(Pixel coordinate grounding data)

+++

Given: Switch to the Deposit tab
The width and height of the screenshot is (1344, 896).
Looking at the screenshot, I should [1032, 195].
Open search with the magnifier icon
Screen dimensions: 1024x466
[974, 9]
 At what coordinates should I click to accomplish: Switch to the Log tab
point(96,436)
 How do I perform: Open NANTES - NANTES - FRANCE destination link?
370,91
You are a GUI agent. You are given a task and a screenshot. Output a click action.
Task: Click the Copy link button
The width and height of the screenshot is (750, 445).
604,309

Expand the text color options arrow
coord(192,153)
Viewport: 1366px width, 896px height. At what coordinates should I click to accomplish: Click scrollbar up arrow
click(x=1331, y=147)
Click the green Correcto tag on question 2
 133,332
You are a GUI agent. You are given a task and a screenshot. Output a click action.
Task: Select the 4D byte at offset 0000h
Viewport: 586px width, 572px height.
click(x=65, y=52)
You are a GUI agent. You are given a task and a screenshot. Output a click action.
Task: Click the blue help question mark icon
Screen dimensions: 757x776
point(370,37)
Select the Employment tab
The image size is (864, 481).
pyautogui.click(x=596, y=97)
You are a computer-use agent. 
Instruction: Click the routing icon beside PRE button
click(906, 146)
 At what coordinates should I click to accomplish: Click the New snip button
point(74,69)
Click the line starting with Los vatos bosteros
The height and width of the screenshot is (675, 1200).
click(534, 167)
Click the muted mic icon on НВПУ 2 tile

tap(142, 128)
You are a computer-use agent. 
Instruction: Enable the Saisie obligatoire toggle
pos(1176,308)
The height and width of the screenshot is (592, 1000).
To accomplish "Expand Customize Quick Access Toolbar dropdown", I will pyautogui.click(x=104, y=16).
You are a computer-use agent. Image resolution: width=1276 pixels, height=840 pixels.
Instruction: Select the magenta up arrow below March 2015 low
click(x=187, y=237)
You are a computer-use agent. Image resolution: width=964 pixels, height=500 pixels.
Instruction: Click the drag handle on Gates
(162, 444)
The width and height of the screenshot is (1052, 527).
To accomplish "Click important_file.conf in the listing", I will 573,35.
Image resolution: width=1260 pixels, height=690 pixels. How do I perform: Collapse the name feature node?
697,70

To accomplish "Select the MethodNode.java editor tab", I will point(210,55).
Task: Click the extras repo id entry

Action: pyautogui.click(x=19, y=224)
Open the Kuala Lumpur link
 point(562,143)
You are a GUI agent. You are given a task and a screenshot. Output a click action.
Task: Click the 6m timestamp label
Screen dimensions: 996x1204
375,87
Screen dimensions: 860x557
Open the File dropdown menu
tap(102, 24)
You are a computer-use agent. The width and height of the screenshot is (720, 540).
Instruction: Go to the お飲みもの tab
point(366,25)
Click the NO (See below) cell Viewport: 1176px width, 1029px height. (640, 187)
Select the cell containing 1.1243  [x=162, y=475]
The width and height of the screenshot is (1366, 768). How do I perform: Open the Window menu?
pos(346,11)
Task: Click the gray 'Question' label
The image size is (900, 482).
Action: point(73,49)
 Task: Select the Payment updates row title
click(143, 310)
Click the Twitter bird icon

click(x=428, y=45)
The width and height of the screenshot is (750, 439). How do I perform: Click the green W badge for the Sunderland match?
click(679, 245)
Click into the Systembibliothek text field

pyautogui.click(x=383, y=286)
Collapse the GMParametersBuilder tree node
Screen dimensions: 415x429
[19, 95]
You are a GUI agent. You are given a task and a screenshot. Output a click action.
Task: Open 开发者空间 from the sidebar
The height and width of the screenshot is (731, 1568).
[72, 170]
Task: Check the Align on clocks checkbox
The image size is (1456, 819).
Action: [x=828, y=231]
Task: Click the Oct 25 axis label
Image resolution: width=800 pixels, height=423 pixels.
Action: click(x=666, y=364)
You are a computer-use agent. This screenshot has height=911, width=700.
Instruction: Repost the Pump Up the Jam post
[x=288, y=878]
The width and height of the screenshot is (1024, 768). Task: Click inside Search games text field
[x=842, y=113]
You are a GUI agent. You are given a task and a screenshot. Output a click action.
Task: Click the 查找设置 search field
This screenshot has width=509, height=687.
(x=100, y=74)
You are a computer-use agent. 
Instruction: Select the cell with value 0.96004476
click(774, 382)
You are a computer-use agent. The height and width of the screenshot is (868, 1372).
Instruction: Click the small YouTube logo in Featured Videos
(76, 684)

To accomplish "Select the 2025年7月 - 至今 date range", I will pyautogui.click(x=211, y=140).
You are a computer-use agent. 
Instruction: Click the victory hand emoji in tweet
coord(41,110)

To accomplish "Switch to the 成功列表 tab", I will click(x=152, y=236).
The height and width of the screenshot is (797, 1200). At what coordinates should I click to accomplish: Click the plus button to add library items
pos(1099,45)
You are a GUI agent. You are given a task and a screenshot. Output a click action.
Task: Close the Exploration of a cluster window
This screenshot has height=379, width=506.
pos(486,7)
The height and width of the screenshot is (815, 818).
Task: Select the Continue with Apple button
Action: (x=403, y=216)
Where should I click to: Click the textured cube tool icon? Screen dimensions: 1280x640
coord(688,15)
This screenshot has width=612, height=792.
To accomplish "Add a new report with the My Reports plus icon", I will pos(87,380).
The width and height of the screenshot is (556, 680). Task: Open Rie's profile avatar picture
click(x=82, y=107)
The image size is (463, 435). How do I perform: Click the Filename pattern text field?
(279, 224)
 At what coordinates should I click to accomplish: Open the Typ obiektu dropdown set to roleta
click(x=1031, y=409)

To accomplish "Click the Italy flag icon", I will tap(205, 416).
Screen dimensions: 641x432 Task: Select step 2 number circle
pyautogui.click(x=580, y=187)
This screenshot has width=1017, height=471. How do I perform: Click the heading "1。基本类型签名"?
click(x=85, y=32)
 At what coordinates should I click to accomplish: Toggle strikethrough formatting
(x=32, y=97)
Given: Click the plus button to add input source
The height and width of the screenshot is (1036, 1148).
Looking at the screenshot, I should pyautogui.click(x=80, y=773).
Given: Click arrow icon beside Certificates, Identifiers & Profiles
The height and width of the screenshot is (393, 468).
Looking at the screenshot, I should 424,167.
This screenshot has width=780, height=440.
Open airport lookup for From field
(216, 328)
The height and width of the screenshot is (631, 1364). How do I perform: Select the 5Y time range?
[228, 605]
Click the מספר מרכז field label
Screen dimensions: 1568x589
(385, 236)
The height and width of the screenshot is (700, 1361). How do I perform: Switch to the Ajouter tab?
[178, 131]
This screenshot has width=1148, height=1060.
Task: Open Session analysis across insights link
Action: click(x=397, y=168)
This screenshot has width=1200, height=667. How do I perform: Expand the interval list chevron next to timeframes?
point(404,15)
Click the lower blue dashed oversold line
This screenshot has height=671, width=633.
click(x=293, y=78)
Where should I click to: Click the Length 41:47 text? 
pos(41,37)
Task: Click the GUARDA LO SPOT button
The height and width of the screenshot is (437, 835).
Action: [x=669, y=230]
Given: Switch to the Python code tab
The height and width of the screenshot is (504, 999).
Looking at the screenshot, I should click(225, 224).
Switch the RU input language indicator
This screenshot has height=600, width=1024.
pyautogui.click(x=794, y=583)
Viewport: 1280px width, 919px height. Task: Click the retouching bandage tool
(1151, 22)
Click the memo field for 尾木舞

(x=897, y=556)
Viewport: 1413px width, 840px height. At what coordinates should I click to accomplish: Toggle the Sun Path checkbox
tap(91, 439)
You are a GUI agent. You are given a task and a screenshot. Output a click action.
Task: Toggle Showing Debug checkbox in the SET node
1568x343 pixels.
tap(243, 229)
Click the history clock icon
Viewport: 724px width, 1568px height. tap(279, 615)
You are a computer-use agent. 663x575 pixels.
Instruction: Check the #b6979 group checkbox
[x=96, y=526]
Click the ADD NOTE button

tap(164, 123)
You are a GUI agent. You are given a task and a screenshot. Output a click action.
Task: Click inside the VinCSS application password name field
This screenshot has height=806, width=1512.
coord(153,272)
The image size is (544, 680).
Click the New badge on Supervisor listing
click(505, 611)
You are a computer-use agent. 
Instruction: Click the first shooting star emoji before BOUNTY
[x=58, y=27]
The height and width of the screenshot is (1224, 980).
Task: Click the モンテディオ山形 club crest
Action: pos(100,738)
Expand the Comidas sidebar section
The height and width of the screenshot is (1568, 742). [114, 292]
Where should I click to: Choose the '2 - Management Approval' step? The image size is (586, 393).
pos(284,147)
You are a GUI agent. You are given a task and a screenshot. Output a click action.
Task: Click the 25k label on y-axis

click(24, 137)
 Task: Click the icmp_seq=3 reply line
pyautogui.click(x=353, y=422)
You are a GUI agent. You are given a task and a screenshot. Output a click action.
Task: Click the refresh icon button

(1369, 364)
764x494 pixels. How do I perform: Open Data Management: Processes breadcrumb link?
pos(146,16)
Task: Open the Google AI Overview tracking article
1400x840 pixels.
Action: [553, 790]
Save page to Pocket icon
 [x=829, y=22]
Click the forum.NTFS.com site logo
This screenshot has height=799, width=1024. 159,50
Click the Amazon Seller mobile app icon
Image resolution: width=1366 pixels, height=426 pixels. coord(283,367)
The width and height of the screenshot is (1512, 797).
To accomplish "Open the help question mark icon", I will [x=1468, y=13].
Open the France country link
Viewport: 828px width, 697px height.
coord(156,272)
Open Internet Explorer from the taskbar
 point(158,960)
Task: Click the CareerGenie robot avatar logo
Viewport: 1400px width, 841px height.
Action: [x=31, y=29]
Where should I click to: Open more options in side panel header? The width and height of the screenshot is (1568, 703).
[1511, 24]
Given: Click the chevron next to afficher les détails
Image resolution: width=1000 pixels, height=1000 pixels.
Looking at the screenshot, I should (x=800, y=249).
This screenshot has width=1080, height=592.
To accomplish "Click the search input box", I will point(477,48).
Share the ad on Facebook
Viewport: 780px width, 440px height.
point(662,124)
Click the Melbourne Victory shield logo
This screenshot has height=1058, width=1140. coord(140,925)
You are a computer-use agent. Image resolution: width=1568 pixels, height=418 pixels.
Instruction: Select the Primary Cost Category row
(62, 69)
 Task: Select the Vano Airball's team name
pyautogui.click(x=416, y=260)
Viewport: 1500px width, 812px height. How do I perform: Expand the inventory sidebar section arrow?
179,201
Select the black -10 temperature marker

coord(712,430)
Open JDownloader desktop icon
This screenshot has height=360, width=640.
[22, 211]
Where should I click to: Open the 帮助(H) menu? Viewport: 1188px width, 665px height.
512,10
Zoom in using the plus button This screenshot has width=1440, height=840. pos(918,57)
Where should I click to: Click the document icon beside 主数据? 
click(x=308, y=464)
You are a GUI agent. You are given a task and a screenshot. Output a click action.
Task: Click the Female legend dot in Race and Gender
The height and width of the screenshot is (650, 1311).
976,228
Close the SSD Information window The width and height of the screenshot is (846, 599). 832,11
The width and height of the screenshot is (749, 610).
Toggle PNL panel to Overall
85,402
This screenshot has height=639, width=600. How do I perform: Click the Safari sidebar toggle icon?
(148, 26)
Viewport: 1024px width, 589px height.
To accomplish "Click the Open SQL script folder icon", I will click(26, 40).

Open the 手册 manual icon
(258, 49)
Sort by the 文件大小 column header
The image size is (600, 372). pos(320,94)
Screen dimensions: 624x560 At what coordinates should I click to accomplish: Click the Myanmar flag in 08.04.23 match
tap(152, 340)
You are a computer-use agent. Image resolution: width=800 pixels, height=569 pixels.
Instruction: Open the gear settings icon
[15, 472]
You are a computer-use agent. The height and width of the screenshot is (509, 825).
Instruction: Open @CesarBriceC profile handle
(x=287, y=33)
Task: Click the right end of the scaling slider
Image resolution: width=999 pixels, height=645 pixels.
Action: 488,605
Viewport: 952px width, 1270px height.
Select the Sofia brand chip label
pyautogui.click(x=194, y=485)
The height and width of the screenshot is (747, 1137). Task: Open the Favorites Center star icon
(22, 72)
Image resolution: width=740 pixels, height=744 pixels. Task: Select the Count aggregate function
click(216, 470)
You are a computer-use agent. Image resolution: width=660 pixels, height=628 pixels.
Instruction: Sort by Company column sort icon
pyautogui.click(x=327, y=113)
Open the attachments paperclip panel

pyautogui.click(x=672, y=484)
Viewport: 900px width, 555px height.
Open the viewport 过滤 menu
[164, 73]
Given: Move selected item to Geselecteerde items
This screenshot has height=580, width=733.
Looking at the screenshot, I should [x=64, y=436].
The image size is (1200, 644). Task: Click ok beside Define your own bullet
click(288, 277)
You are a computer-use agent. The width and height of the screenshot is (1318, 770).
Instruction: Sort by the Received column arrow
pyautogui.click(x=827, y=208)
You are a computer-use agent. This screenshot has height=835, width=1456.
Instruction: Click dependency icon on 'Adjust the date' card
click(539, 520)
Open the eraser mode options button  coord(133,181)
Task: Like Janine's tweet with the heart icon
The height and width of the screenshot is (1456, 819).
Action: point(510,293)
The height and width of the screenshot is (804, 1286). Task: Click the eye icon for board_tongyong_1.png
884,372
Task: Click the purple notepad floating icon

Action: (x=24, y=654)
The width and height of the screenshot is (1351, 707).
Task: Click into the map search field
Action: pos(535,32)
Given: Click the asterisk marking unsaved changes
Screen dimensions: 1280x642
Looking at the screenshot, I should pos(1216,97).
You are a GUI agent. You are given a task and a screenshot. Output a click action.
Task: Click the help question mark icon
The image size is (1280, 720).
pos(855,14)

+++

Work task
From the entries, copy every line in which the string "Close" can be found.

Task result
Task: Close the Exploration of a cluster window
Close the SSD Information window The width and height of the screenshot is (846, 599). 832,11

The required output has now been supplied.